As usual, one has to start somewhere, and here the task is to number the atoms, and then try to “reaction map” them to the products.
Analysis of the 1H NMR starts with the most obvious (marker) group, the methyl:
Armed with these inferences, a list of to-dos can now be assembled.
This pattern of break one σ-bond/form one σ-bond, reminds of a sigmatropic pericyclic reaction. A typical example is the Cope rearrangement, in which a bond forms between the termini of two double bonds separated by three σ-bonds. The penny drops when one re-draws the original compound by rotating about a single bond (a perfectly allowed operation):
A [3,3] Cope is now exposed. The (re)-numbering in red shows the pattern described above, and completes the assignment of the bond forming above to C4 as C4-S9. The next step is to find out how to extrude S=C=O.
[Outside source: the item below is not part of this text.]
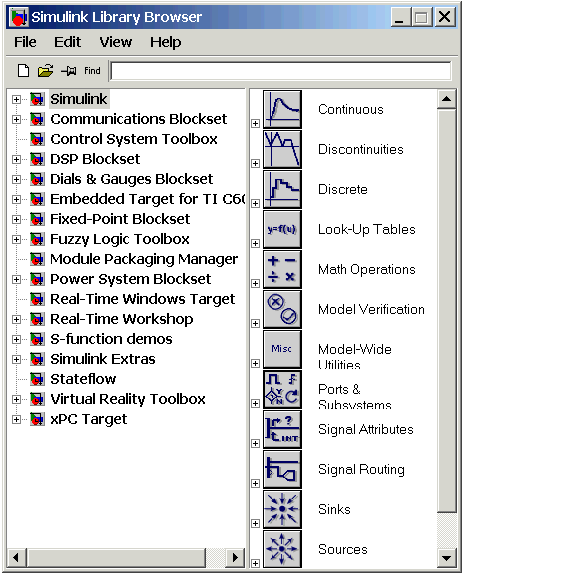Click the new model toolbar icon
This screenshot has height=577, width=580.
coord(23,70)
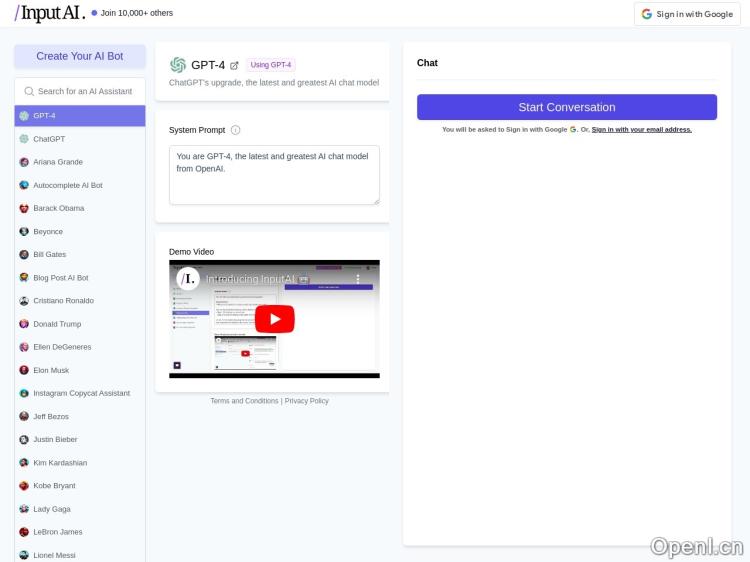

This pattern of forming and breaking bonds, but in unequal number reminds of the so-called ene class of pericyclic reaction. Both the Cope and now the ene are six-electron thermal pericyclic processes.
We can now turn our attention to the last reaction shown above. Since we have both structures now, we can do a retrosynthetic analysis, which reveals that in the final step, C2-C13 and C5-C12 have both got to form. Such a pattern is another six-electron pericyclic reaction, the Diels-Alder π2s + π4s cycloaddition. Again, we have to rotate about the C3-C4 single bond (green arrow) to get the diene of the reactant into a conformation capable of undertaking this reaction. We are helped in this by ensuring that the trans hydrogens at both C2-C3 and C4-C5 (which we inferred from the values of the J-couplings above) are not transformed during our redrawing of this conformation.
The conclusion to this tutorial comes in assigning the stereochemistry of that methyl group. The π4s component of the cycloaddition mandates that the two bonds forming to C5 and to C2 must both form suprafacially across this four-carbon unit. We know that the bond to C5 must form on the bottom face, so as to rotate the C5-H up. Therefore it must form on the bottom face also of C2, likewise rotating the attached hydrogen up. Therefore the methyl must point down in the final product.
QED.
But not quite, since nowadays, one can take the NMR analysis one step further. In another post, I will perform a full quantum mechanical prediction of the above NMR spectrum to see how well it matches what is reported above.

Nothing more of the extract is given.